Fix watchdog timeout fix

In I6cae11c1e89f6ccc78cb5bfaf61ef78e846e87be, we attempted to fix
an error where long-running workers never reset their watchdog
timeout flag, meaning that once a job timed out, all further jobs
on that worker timed out.  That change cleared the flag each time
ansible ran.  However, that flag is also used in conjunction with
the abort flag to determine whether a failed or null result should
be sent back to Zuul (a null result will cause a job to be
rescheduled).  By clearing the flag before, say, a post playbook
we would lose the information that the abort was due to a timeout
rather than a direct abort request, and return the null result to
Zuul.  This means all jobs that timeout would be relaunched.

Instead of clearing the flag before each ansible run, clear it once
at the start of the job launch.  This means it will be set for any
ansible timeout.  That should be fine for both the aborted job check
as well as the new "timed out" log message.

The typo this change corrects indicates this was the intended logic.

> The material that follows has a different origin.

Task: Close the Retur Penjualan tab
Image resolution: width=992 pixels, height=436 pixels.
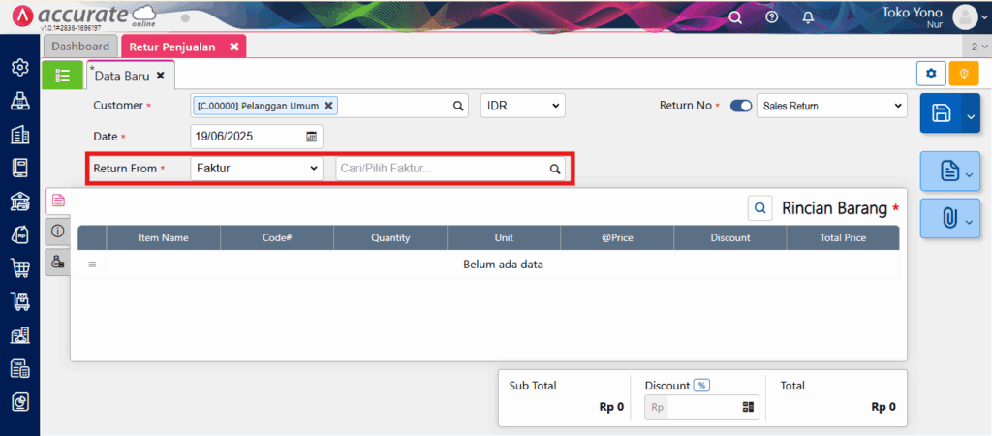Action: click(x=234, y=46)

Change-Id: Ie31409a7706b6cf4d7ce858b4d5f0c00e4ee31da
This commit is contained in:
James E. Blair 2016-12-14 10:12:15 -08:00
parent cef224d162
commit 7f7ddbdfa0
1 changed files with 1 additions and 7 deletions

View File

@ -815,7 +815,7 @@ class NodeWorker(object):
result = None
self._sent_complete_event = False
self._aborted_job = False
self._watchog_timeout = False
self._watchdog_timeout = False
try:
self.sendStartEvent(job_name, args)
@ -1424,8 +1424,6 @@ class NodeWorker(object):
preexec_fn=os.setsid,
env=env_copy,
)
# Reset timeout flag
self._watchdog_timeout = False
ret = None
watchdog = Watchdog(ANSIBLE_DEFAULT_PRE_TIMEOUT,
self._ansibleTimeout,
@ -1467,8 +1465,6 @@ class NodeWorker(object):
preexec_fn=os.setsid,
env=env_copy,
)
# Reset timeout flag
self._watchdog_timeout = False
ret = None
watchdog = Watchdog(timeout + ANSIBLE_WATCHDOG_GRACE,
self._ansibleTimeout,
@ -1522,8 +1518,6 @@ class NodeWorker(object):
preexec_fn=os.setsid,
env=env_copy,
)
# Reset timeout flag
self._watchdog_timeout = False
ret = None
watchdog = Watchdog(ANSIBLE_DEFAULT_POST_TIMEOUT,
self._ansibleTimeout,